--- START Records supplied ---

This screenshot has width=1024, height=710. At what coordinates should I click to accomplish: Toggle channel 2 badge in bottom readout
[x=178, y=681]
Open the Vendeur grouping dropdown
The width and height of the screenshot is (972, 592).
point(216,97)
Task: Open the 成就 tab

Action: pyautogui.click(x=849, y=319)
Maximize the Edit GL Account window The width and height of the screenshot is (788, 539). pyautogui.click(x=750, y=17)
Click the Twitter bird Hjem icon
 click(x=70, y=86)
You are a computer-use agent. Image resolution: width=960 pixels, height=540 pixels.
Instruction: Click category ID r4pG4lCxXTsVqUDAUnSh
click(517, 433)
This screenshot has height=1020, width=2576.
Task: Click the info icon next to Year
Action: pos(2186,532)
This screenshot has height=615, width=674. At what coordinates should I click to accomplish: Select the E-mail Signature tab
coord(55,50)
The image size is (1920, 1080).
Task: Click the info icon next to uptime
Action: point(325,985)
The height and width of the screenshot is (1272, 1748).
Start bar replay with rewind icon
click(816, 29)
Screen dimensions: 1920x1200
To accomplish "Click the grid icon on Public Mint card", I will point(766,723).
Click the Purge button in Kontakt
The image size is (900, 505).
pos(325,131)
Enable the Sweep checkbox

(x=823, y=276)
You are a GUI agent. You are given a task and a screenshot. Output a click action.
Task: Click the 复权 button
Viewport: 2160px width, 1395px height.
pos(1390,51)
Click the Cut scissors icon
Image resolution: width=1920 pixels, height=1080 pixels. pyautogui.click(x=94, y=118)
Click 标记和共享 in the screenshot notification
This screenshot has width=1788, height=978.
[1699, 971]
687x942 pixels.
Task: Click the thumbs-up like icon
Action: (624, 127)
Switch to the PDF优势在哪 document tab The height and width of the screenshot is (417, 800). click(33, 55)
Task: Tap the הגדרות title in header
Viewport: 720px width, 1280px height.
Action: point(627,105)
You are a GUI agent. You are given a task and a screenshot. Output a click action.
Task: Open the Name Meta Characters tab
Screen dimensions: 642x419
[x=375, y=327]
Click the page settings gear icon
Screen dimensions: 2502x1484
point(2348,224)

--- END Records supplied ---

# Your goal:
Render each nonblank line of the data above as a row in a Markdown table with the columns "Row" and "Data line".

# Completed task:
| Row | Data line |
|---|---|
| 1 | This screenshot has width=1024, height=710. At what coordinates should I click to accomplish: Toggle channel 2 badge in bottom readout |
| 2 | [x=178, y=681] |
| 3 | Open the Vendeur grouping dropdown |
| 4 | The width and height of the screenshot is (972, 592). |
| 5 | point(216,97) |
| 6 | Task: Open the 成就 tab |
| 7 | Action: pyautogui.click(x=849, y=319) |
| 8 | Maximize the Edit GL Account window The width and height of the screenshot is (788, 539). pyautogui.click(x=750, y=17) |
| 9 | Click the Twitter bird Hjem icon |
| 10 |  click(x=70, y=86) |
| 11 | You are a computer-use agent. Image resolution: width=960 pixels, height=540 pixels. |
| 12 | Instruction: Click category ID r4pG4lCxXTsVqUDAUnSh |
| 13 | click(517, 433) |
| 14 | This screenshot has height=1020, width=2576. |
| 15 | Task: Click the info icon next to Year |
| 16 | Action: pos(2186,532) |
| 17 | This screenshot has height=615, width=674. At what coordinates should I click to accomplish: Select the E-mail Signature tab |
| 18 | coord(55,50) |
| 19 | The image size is (1920, 1080). |
| 20 | Task: Click the info icon next to uptime |
| 21 | Action: point(325,985) |
| 22 | The height and width of the screenshot is (1272, 1748). |
| 23 | Start bar replay with rewind icon |
| 24 | click(816, 29) |
| 25 | Screen dimensions: 1920x1200 |
| 26 | To accomplish "Click the grid icon on Public Mint card", I will point(766,723). |
| 27 | Click the Purge button in Kontakt |
| 28 | The image size is (900, 505). |
| 29 | pos(325,131) |
| 30 | Enable the Sweep checkbox |
| 31 | (x=823, y=276) |
| 32 | You are a GUI agent. You are given a task and a screenshot. Output a click action. |
| 33 | Task: Click the 复权 button |
| 34 | Viewport: 2160px width, 1395px height. |
| 35 | pos(1390,51) |
| 36 | Click the Cut scissors icon |
| 37 | Image resolution: width=1920 pixels, height=1080 pixels. pyautogui.click(x=94, y=118) |
| 38 | Click 标记和共享 in the screenshot notification |
| 39 | This screenshot has width=1788, height=978. |
| 40 | [1699, 971] |
| 41 | 687x942 pixels. |
| 42 | Task: Click the thumbs-up like icon |
| 43 | Action: (624, 127) |
| 44 | Switch to the PDF优势在哪 document tab The height and width of the screenshot is (417, 800). click(33, 55) |
| 45 | Task: Tap the הגדרות title in header |
| 46 | Viewport: 720px width, 1280px height. |
| 47 | Action: point(627,105) |
| 48 | You are a GUI agent. You are given a task and a screenshot. Output a click action. |
| 49 | Task: Open the Name Meta Characters tab |
| 50 | Screen dimensions: 642x419 |
| 51 | [x=375, y=327] |
| 52 | Click the page settings gear icon |
| 53 | Screen dimensions: 2502x1484 |
| 54 | point(2348,224) |